Data extract:

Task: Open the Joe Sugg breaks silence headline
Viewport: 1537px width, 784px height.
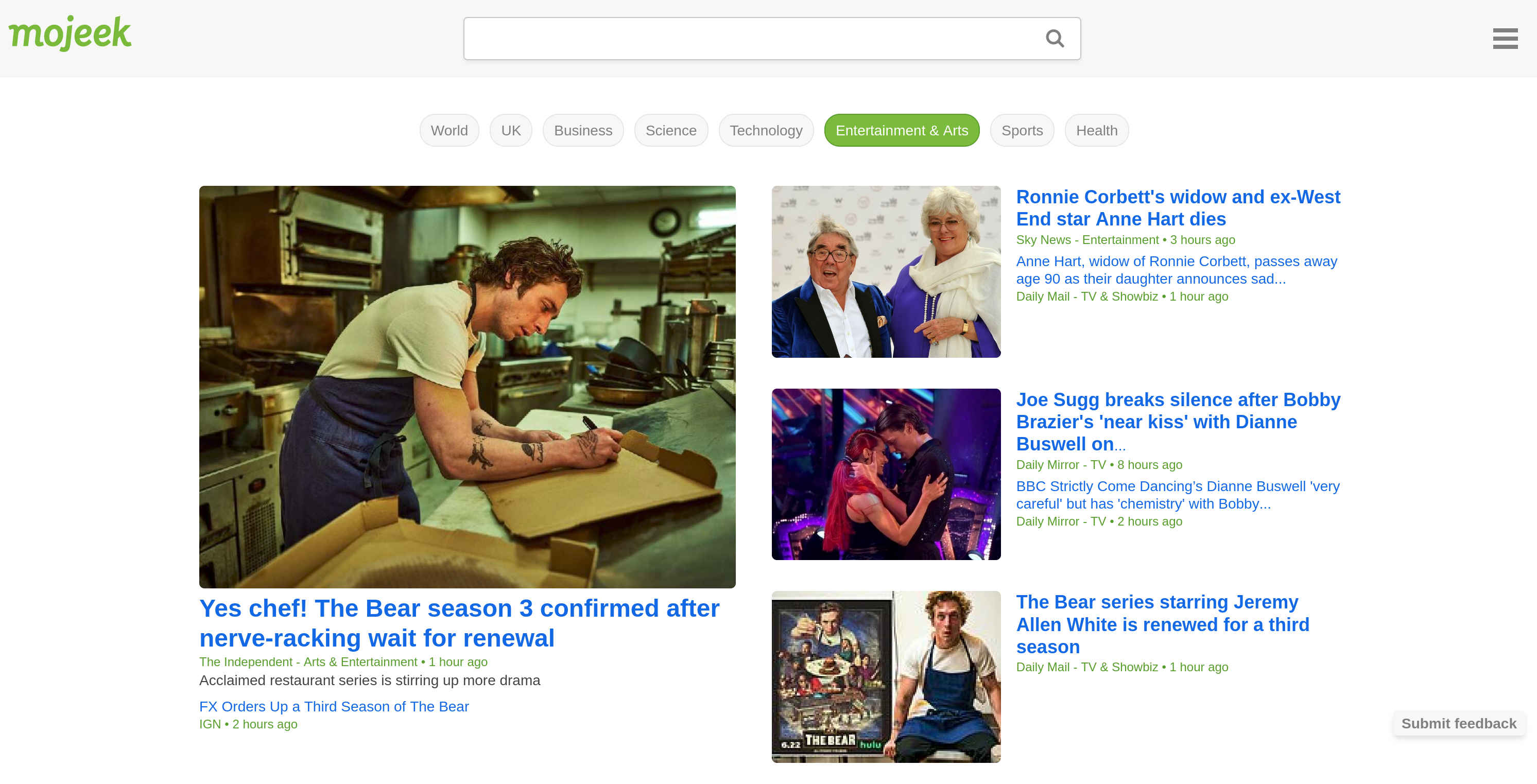Action: [1177, 421]
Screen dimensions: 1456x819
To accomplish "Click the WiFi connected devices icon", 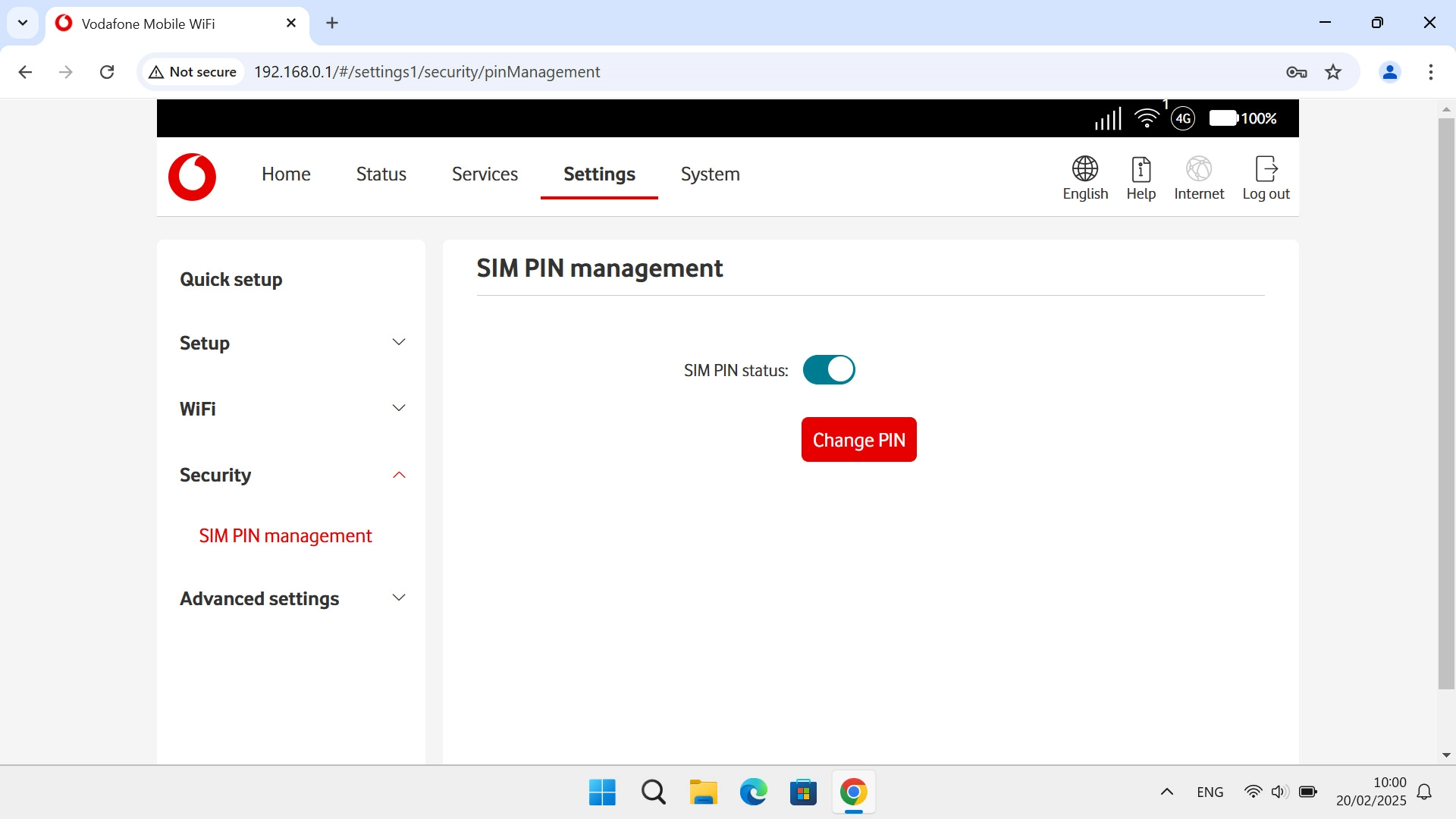I will (x=1147, y=118).
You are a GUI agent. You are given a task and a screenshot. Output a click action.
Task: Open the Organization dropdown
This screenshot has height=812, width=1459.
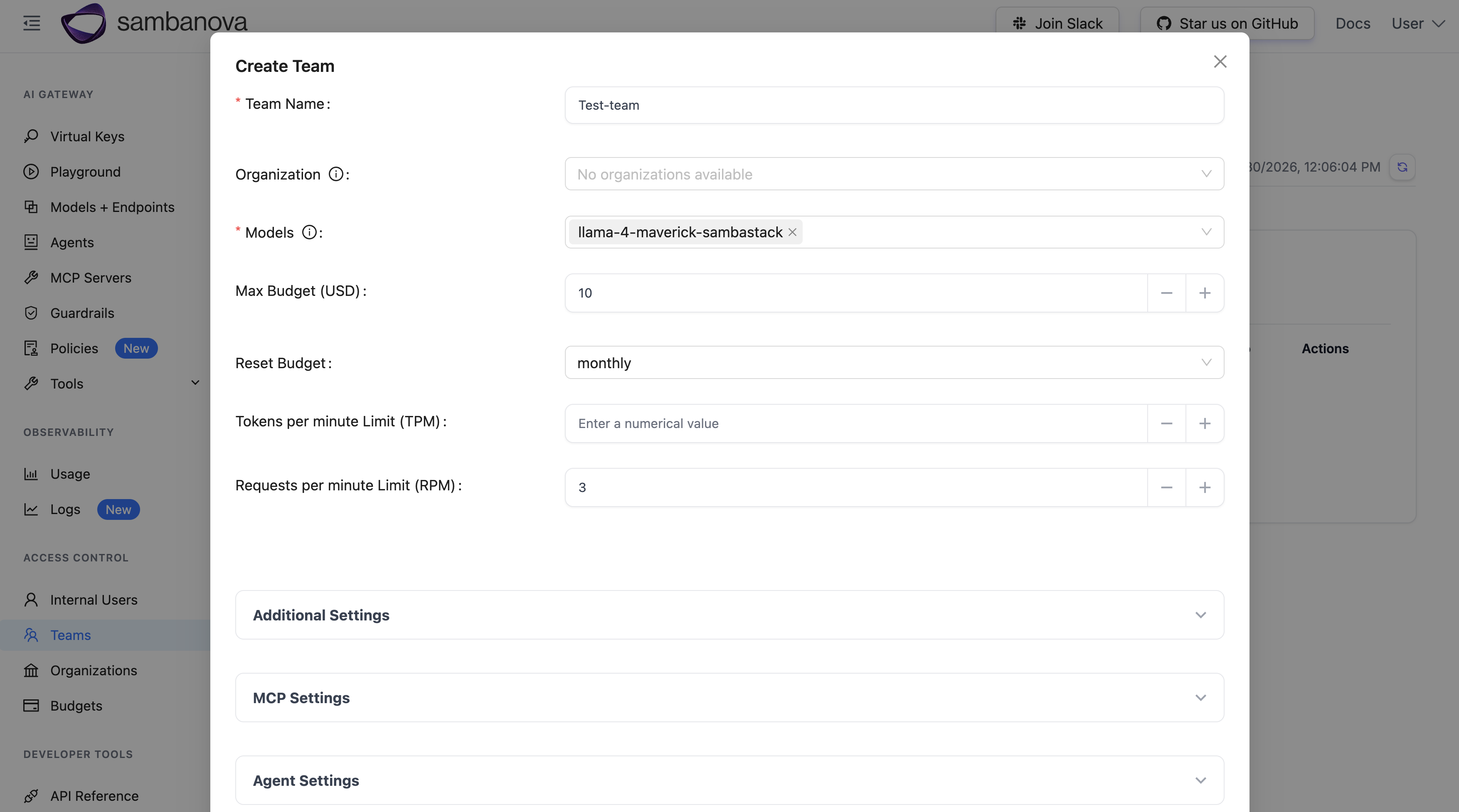(894, 174)
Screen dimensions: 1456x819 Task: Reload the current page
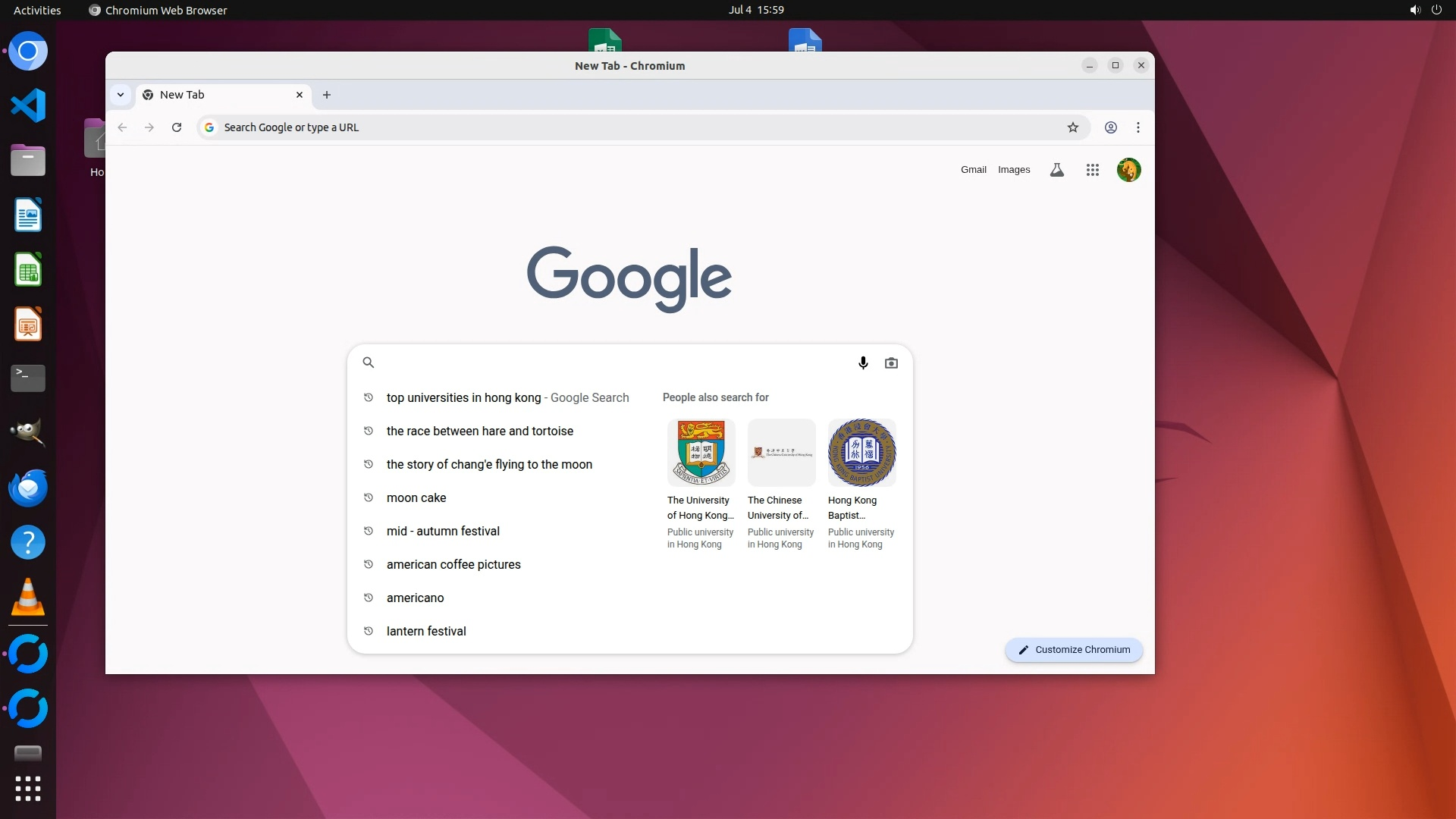point(177,127)
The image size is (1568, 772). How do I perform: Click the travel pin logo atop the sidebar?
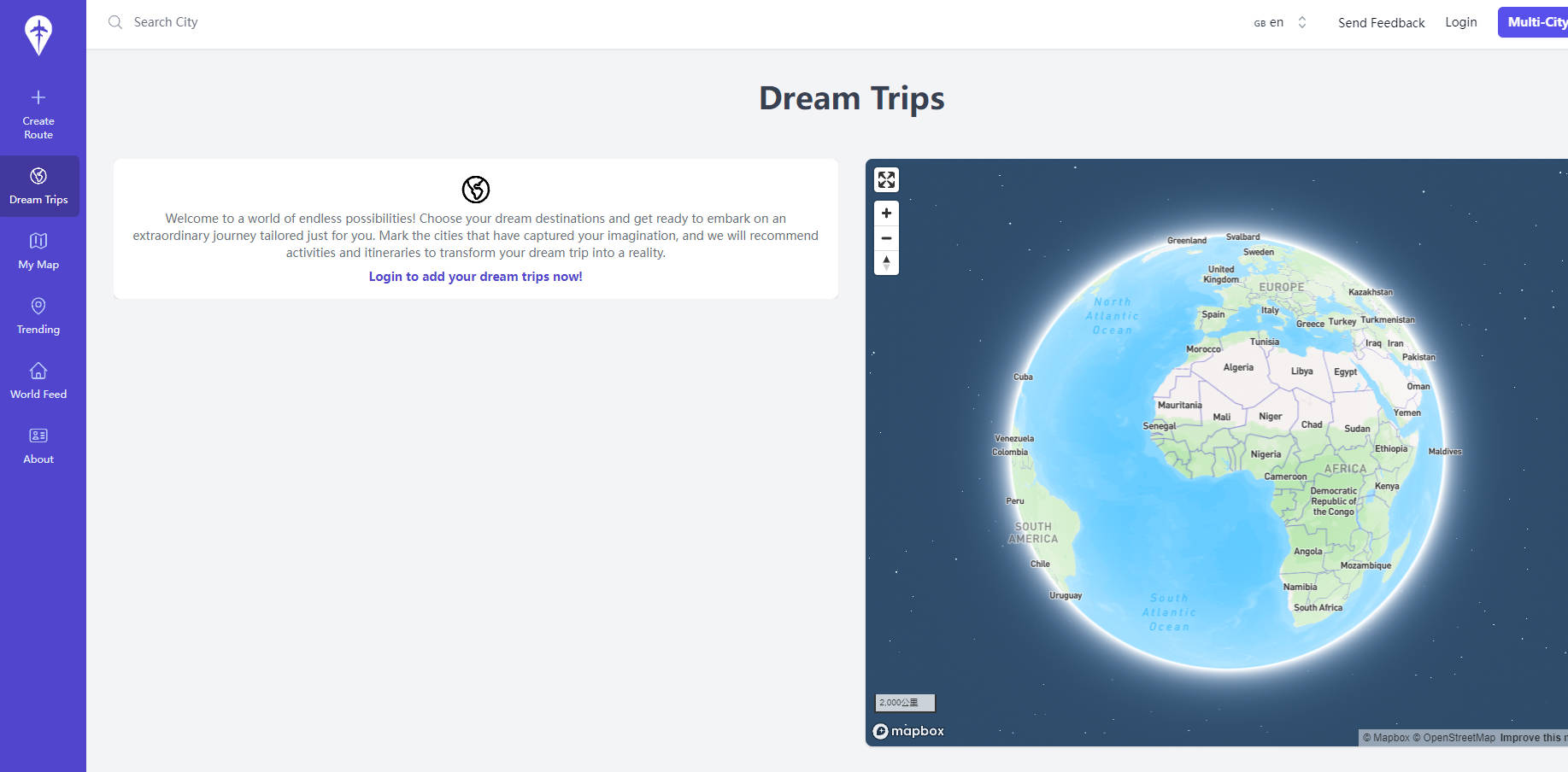pos(38,34)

Task prompt: Gather every line from the entries above where the word "Open" appears, and copy them.

Exercise result:
Task: Open the Joe Sugg breaks silence headline
Task: Open the Organization dropdown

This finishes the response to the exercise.